If your home has suffered a similar burst pipe scenario and you have reached this page hoping for some good news at the end of a pretty bleak looking tunnel, I’m afraid the news is, initially at least, not going to be great. Your house is almost certainly going to end up looking a whole lot worse than it did when you first discovered water pouring through your ceiling etc. I was away when a pipe in the loft burst and water was pouring through the property for some time before anyone noticed thus creating a pretty much ‘worse case scenario’.

By the time I had finished stripping out my home, I had filled three large skips. I removed all of the soaking loft insulation, all of the ceilings, all interior doors, all carpet, the wooden flooring on the ground floor, all of the skirting boards, door frames and architrave and the sanitary fixings in one of the bathrooms and the downstairs cloakroom. All lighting, electrical sockets and radiators would also eventually be removed. The house was looking pretty bare at this point but there was still more to go. When the contractors arrived to complete the job, they stripped all of the plaster from around 60% of the walls in the house, taking them back to breeze block and the chipboard flooring from 75% of the upstairs. Most of the dividing plasterboard walls upstairs were also eventually removed. In the end, it was possible to stand in the lounge and look up through the floor joists to the roof tiles. The property hadn’t been this naked since it was built.

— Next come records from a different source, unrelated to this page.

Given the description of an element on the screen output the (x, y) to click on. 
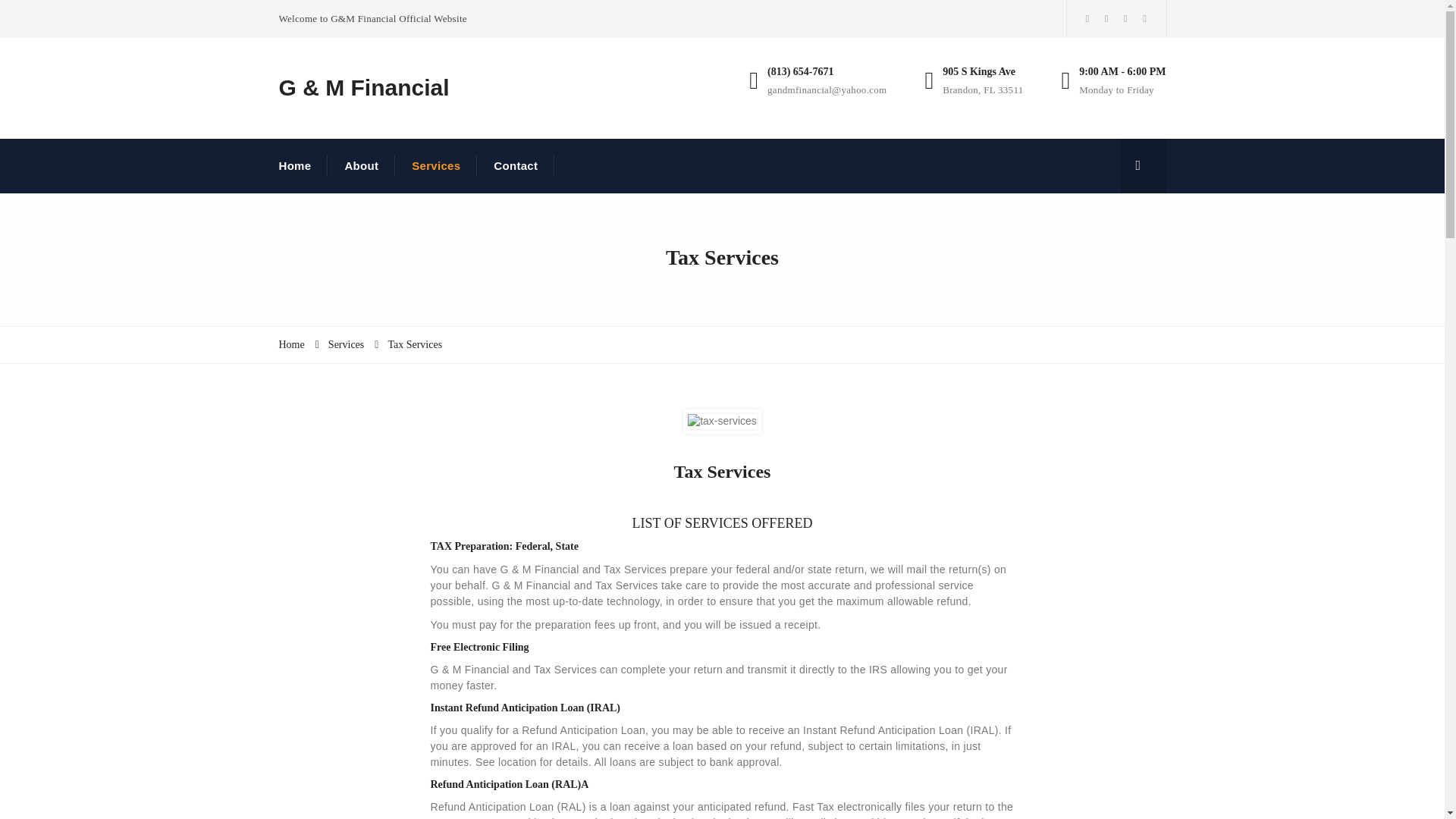
Home (291, 344)
Home (304, 165)
Contact (515, 165)
Services (346, 344)
Services (435, 165)
About (360, 165)
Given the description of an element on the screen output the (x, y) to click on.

Shortly after the loss adjuster’s visit, the drying company had called and installed approximately ten dehumidifiers and half a dozen ‘air movers’ (giant fans). These would run 24/7 to dry the house out. By this time, the heating had also been repaired and the this was also left on constantly to help the drying process. Relative humidity in the house was 100% and it was very uncomfortable working or even being in the building. I was surprised at how much my breathing was affected just because of the humidity levels. There was absolutely no way anyone could have lived in the house during this period.

I remember getting quite impatient in the few days after the loss adjuster had visited because the drying company didn’t phone me immediately. Obviously, I wanted the house dry as soon as possible. A few days wait turned out to be pretty irrelevant in the end because it actually took three and a half months for the property to fully dry out! On the plus side, the insurance company will pick up the tab for all of the electricity and gas I used during the drying process so, every cloud…

Escape of water part 2 – the loss adjuster calls…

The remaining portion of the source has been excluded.